**Exercise brief**
Format the records below as a numbered list, leaving out blank lines.

**Input for this task**
----------------------------------------

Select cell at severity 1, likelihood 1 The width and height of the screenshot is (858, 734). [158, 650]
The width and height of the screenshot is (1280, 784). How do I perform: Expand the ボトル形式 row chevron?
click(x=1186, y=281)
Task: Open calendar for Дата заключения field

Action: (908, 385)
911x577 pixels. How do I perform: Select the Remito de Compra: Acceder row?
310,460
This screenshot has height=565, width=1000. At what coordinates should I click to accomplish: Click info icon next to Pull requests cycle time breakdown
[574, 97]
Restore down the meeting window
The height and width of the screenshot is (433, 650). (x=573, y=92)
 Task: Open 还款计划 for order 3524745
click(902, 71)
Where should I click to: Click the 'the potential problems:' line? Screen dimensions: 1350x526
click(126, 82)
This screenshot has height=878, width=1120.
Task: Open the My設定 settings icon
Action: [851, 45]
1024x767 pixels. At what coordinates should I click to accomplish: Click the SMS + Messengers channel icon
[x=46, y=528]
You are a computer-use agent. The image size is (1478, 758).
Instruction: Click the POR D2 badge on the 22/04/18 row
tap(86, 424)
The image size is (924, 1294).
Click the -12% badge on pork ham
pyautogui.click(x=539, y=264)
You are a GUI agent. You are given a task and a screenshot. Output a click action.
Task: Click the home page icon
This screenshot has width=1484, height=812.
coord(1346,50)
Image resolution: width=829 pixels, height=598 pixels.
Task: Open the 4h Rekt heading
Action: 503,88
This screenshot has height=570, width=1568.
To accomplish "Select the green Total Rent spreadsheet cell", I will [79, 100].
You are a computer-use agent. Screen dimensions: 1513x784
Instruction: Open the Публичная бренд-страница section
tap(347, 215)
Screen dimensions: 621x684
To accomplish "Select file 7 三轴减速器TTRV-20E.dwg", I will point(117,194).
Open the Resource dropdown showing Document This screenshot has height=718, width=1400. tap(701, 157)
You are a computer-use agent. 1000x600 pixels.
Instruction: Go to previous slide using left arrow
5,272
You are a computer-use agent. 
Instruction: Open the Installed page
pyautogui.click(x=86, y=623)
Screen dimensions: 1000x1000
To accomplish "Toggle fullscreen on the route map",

----------------------------------------

**Full response**
1. Select cell at severity 1, likelihood 1 The width and height of the screenshot is (858, 734). [158, 650]
2. The width and height of the screenshot is (1280, 784). How do I perform: Expand the ボトル形式 row chevron?
3. click(x=1186, y=281)
4. Task: Open calendar for Дата заключения field
5. Action: (908, 385)
6. 911x577 pixels. How do I perform: Select the Remito de Compra: Acceder row?
7. 310,460
8. This screenshot has height=565, width=1000. At what coordinates should I click to accomplish: Click info icon next to Pull requests cycle time breakdown
9. [574, 97]
10. Restore down the meeting window
11. The height and width of the screenshot is (433, 650). (x=573, y=92)
12.  Task: Open 还款计划 for order 3524745
13. click(902, 71)
14. Where should I click to: Click the 'the potential problems:' line? Screen dimensions: 1350x526
15. click(126, 82)
16. This screenshot has height=878, width=1120.
17. Task: Open the My設定 settings icon
18. Action: [851, 45]
19. 1024x767 pixels. At what coordinates should I click to accomplish: Click the SMS + Messengers channel icon
20. [x=46, y=528]
21. You are a computer-use agent. The image size is (1478, 758).
22. Instruction: Click the POR D2 badge on the 22/04/18 row
23. tap(86, 424)
24. The image size is (924, 1294).
25. Click the -12% badge on pork ham
26. pyautogui.click(x=539, y=264)
27. You are a GUI agent. You are given a task and a screenshot. Output a click action.
28. Task: Click the home page icon
29. This screenshot has width=1484, height=812.
30. coord(1346,50)
31. Image resolution: width=829 pixels, height=598 pixels.
32. Task: Open the 4h Rekt heading
33. Action: 503,88
34. This screenshot has height=570, width=1568.
35. To accomplish "Select the green Total Rent spreadsheet cell", I will [79, 100].
36. You are a computer-use agent. Screen dimensions: 1513x784
37. Instruction: Open the Публичная бренд-страница section
38. tap(347, 215)
39. Screen dimensions: 621x684
40. To accomplish "Select file 7 三轴减速器TTRV-20E.dwg", I will point(117,194).
41. Open the Resource dropdown showing Document This screenshot has height=718, width=1400. tap(701, 157)
42. You are a computer-use agent. 1000x600 pixels.
43. Instruction: Go to previous slide using left arrow
44. 5,272
45. You are a computer-use agent. 
46. Instruction: Open the Installed page
47. pyautogui.click(x=86, y=623)
48. Screen dimensions: 1000x1000
49. To accomplish "Toggle fullscreen on the route map",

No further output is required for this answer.